Dataset entries
━━━
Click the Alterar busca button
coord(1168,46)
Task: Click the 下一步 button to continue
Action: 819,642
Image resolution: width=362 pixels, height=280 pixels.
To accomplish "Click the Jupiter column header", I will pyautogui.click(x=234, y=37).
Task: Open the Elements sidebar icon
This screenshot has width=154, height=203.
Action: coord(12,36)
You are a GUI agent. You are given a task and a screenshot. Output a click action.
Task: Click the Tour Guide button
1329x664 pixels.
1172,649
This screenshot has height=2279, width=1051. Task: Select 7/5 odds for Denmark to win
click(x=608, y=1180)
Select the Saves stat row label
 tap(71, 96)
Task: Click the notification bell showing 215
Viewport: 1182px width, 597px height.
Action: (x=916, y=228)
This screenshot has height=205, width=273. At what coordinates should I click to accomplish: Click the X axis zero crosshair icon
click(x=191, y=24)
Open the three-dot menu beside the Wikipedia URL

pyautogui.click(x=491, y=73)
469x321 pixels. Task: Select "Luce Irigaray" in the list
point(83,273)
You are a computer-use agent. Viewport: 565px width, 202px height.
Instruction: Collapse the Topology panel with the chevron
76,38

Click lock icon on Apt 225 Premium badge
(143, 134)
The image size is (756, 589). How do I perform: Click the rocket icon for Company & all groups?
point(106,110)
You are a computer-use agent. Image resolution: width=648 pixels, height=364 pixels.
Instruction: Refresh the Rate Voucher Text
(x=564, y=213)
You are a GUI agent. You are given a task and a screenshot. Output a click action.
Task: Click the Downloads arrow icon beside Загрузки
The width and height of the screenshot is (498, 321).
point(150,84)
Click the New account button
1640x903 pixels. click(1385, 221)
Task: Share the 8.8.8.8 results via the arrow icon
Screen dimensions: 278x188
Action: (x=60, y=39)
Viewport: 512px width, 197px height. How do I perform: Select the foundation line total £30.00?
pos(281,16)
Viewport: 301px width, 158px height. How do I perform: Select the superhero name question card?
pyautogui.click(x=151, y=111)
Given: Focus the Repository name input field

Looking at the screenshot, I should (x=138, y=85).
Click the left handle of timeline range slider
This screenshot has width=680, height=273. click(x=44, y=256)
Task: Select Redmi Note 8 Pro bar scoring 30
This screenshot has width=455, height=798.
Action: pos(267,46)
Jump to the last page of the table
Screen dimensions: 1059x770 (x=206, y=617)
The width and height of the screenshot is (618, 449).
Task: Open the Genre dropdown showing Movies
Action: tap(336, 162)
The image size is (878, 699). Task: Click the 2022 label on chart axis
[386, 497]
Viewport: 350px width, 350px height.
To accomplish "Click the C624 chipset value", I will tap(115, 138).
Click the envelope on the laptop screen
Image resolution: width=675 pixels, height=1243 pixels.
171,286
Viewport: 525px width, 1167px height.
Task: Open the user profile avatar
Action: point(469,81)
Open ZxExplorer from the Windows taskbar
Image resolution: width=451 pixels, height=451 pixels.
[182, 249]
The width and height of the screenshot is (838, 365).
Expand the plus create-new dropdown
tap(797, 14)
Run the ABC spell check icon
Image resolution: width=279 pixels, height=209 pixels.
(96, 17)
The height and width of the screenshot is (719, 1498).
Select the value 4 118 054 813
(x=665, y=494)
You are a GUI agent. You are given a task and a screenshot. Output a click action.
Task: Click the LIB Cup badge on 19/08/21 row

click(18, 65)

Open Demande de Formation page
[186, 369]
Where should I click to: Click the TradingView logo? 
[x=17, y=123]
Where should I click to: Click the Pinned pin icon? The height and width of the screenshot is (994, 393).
━━━
__Task instructions__: The lines of the records that contain the string "computer" should be located and copied.

__Solved problem__:
You are a computer-use agent. Viewport: 565px width, 202px height.
You are a computer-use agent. Image resolution: width=648 pixels, height=364 pixels.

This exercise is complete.